Data under study:
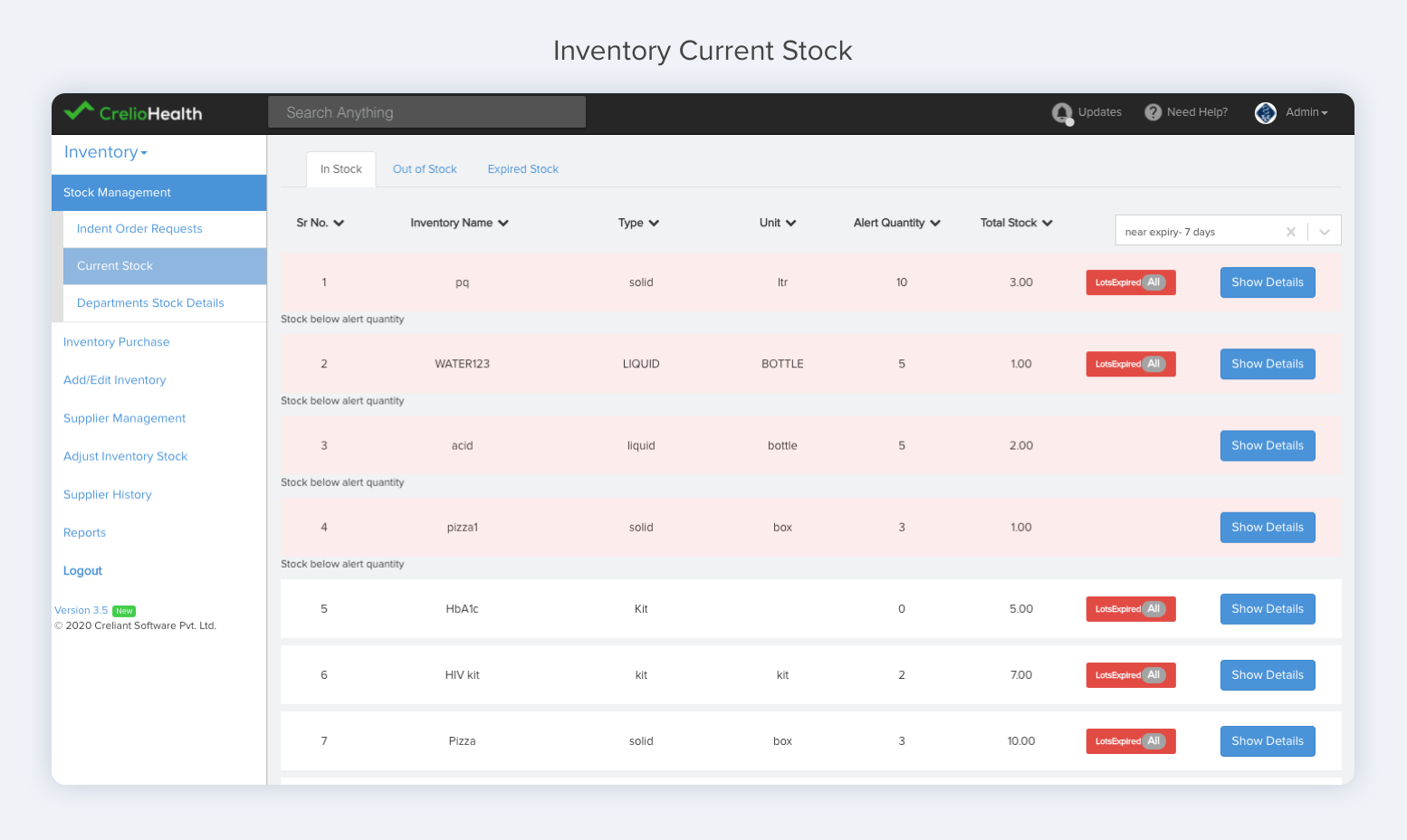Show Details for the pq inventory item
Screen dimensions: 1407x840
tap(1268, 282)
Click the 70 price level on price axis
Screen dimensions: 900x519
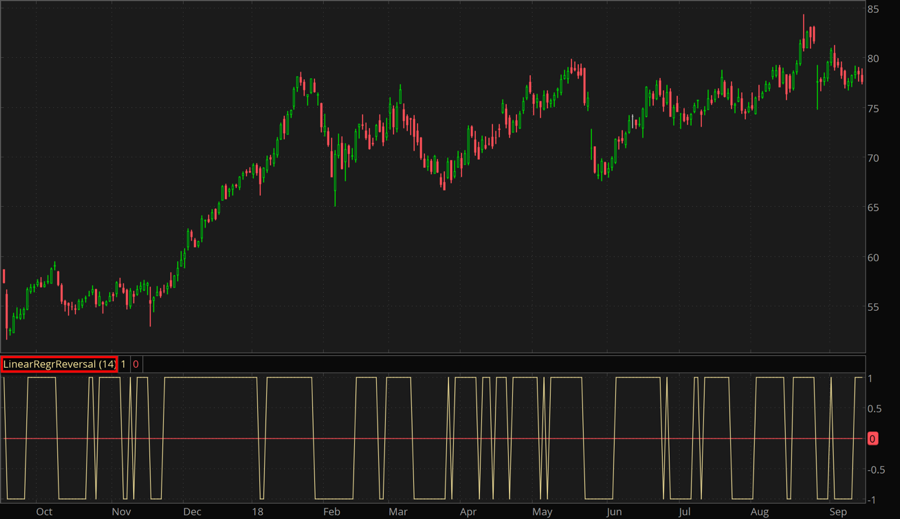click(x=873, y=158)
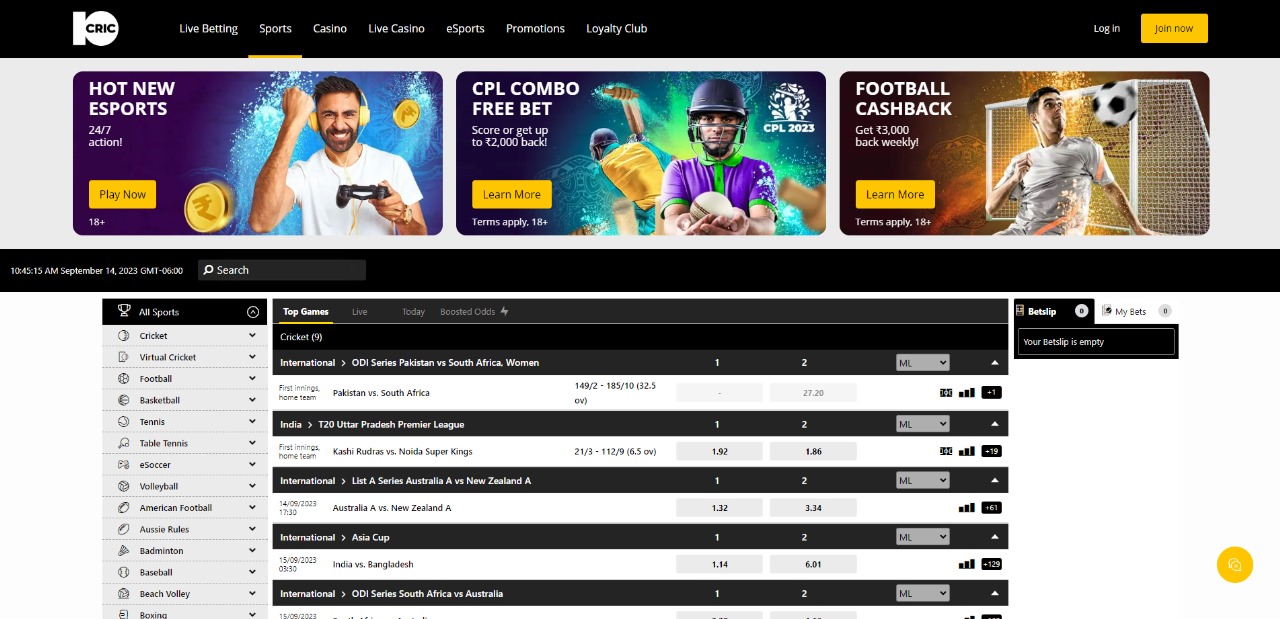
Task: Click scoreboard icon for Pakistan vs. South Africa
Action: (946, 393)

Problem to work on: Exactly the lines from the one that contains "Click the 70 price level on price axis" through the final line of the records above are needed, given again word for word, with every picture left out.

Finished task:
Click the 70 price level on price axis
Screen dimensions: 900x519
click(x=873, y=158)
Task: Click scoreboard icon for Pakistan vs. South Africa
Action: (946, 393)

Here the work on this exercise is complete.